> **Tarefa proposta**
Reproduza como lista numerada todas as linhas, desde a que contém "The width and" até a última, omitindo as linhas em branco e deixando as imagens fora da resposta.

> **Dados do exercício**

◇ ◇ ◇ ◇ ◇ ◇ ◇

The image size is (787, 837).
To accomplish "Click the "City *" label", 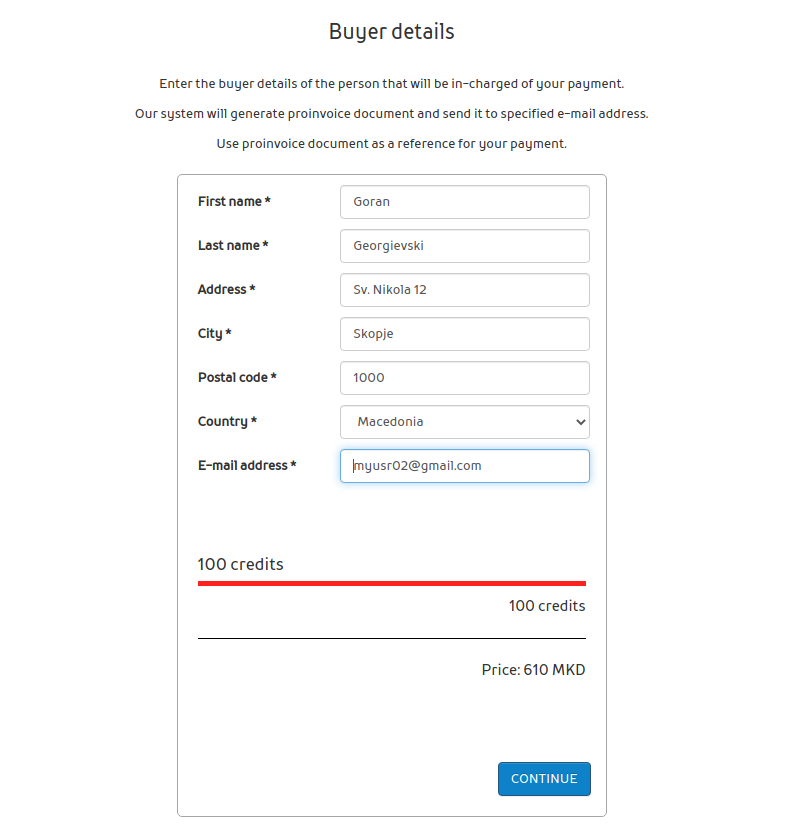I will (215, 334).
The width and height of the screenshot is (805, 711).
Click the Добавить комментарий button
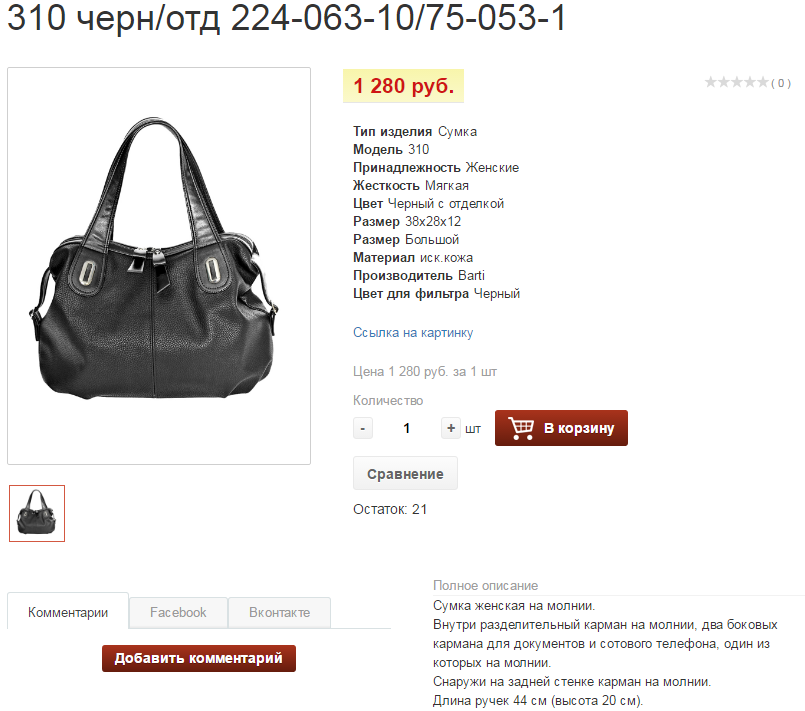(199, 658)
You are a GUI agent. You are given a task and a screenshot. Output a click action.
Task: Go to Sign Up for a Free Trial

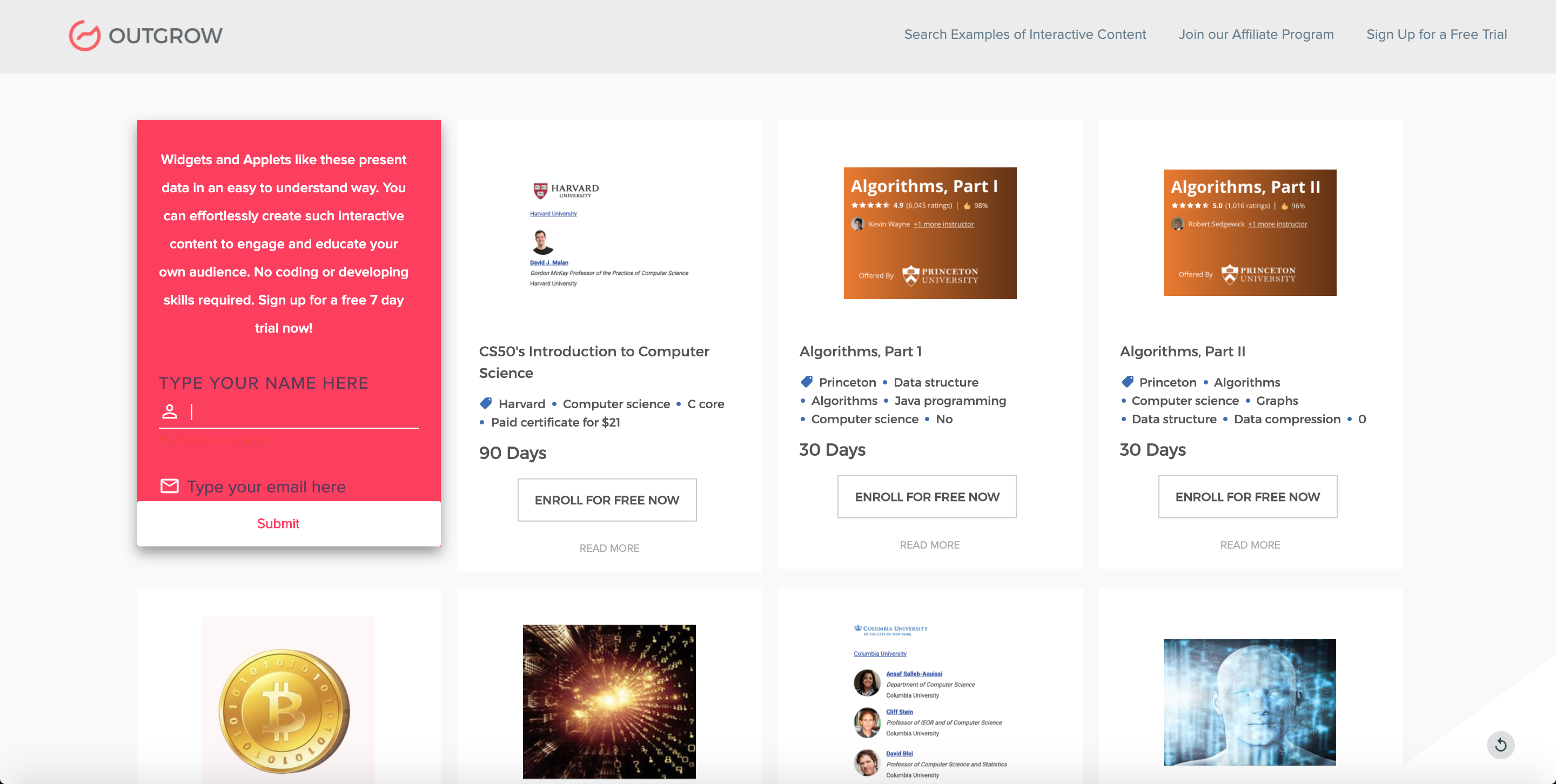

◇ ◇ ◇ ◇ ◇ ◇ ◇

> **Solução completa**
1. The width and height of the screenshot is (805, 711).
2. Click the Добавить комментарий button
3. (199, 658)
4. You are a GUI agent. You are given a task and a screenshot. Output a click action.
5. Task: Go to Sign Up for a Free Trial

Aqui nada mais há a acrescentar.